Friday, July 15, 2011

Enrollment

I'm about to teach my first course. I've lectured, created course materials, graded, and held office hours many times before but I've never been solely responsible for the direction of a course as a whole. That's what is happening now; my title has shifted to lecturer. The first lecture is 10 days or so away. I'm looking forward to the experience.

The course is a standard Computer Science 101 course, designed for majors but largely populated by non-majors in the Summer. My enrollment is huge (relatively speaking). I have 21 students compared to the normal 8 or so that take this course in the Summer. I'll be teaching C, then Python, over five weeks.

That my class's enrollment is larger than expected is, well, expected. Almost all of the department's CS classes are getting bigger. I'm sure this happened during the dot-com boom as more and more people wanted to become computer science majors for the impressive job prospects. Is that what's happening now? Are we experiencing a second dot-com-like boom? Here's a graph of enrollment at my university for the last eight years



The dark blue line, at the top, is the enrollment in the standard CS for majors course - these are probably future software engineers. It's been going up, unsurprisingly. The red line? that's the "CS for Poets" class in a slight and steady decline over the years - it wasn't offered in 2008/09. The green line is the "CS for smart people" class - slight increase over the years - these might be future theorists. The light blue line is a new class which I call "CS for technical non-majors" - it's populated by future economists, scientists, linguists, etc.... People in this class tend not to take it to fulfill a requirement, they take it because they think it'll be useful. 

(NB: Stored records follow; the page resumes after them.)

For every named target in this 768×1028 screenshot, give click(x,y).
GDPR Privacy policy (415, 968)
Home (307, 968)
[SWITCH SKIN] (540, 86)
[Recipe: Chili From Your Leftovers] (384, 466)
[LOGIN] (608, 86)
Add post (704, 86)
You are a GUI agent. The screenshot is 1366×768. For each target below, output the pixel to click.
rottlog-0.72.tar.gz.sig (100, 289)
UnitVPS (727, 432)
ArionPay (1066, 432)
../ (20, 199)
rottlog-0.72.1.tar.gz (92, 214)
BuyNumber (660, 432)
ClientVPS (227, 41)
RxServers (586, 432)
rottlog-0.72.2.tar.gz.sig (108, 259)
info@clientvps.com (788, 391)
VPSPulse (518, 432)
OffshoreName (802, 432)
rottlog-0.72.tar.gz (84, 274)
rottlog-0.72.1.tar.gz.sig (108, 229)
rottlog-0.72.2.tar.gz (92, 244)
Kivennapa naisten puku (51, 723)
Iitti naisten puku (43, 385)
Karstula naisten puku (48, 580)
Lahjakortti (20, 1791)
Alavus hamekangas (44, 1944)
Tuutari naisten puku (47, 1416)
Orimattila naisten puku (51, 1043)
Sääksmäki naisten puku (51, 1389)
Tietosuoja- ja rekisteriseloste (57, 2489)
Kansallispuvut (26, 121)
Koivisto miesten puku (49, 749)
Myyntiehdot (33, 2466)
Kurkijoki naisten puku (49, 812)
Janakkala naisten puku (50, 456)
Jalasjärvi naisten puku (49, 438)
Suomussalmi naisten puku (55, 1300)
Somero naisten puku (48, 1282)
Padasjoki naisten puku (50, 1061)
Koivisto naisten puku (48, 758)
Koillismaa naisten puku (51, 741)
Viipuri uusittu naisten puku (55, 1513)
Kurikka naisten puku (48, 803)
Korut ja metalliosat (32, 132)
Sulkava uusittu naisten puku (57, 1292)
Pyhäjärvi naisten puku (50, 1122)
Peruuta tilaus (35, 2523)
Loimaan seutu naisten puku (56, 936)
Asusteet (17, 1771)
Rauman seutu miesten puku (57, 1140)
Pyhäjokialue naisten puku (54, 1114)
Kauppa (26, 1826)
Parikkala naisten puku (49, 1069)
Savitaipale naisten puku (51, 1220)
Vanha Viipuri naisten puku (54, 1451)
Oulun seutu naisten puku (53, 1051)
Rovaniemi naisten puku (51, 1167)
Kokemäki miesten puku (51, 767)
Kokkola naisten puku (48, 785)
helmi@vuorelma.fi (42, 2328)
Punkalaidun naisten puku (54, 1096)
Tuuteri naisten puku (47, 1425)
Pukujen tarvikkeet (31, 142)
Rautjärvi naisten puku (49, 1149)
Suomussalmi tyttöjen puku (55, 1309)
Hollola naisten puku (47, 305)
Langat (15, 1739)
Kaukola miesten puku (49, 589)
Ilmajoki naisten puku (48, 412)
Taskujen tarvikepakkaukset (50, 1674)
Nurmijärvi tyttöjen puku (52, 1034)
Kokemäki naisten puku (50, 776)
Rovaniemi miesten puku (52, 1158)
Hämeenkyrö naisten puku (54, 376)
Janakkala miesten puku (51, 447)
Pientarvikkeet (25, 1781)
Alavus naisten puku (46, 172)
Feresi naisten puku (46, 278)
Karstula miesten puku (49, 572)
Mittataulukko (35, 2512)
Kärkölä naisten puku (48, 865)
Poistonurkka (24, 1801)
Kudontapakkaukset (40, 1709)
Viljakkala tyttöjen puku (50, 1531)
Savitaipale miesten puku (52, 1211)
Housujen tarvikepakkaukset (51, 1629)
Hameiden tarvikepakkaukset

During the dot-com boom I suspect the dark blue line jumped up dramatically. It's not responsible for the growth we're seeing here. Overwhelmingly what seems to be driving today's interest in computer science is technical people from outside computer science electing to place another tool in their belt. What we're observing here is the diffusion of serious computer science outside the core of the discipline. 

Extrapolation is fun. At the current rate of growth introductory CS classes will soon rival the mandatory calculus class required by the university. Calculus is great but I see it as a beautiful but useless theory for the vast majority of the population. I'd be happy to see this requirement be replaced by Statistics or possibly even CS (though I don't think everyone needs to know how to program either). 

In closing I'll say that we're seeing a fundamental change in computer science. It's no longer the domain of the geeky hacker. It has overflowed past our boundaries and is now flooding the vast plains of general technical society. 

Data was taken from the public-facing interface to the UChicago schedule http://timeschedules.uchicago.edu/. Numbers correspond to Autumn enrollment in Majors:CS-151 , Honors: CS-161, Poets: CS-105, Techies: CS-121

1 comment:

  1. Re calculus: sure, beautiful, but probably not as beautiful as other math that most people never see and which could be taught more easily. (parts of graph theory, or group theory, maybe CS theory, or probability, or even statistics which is also useful).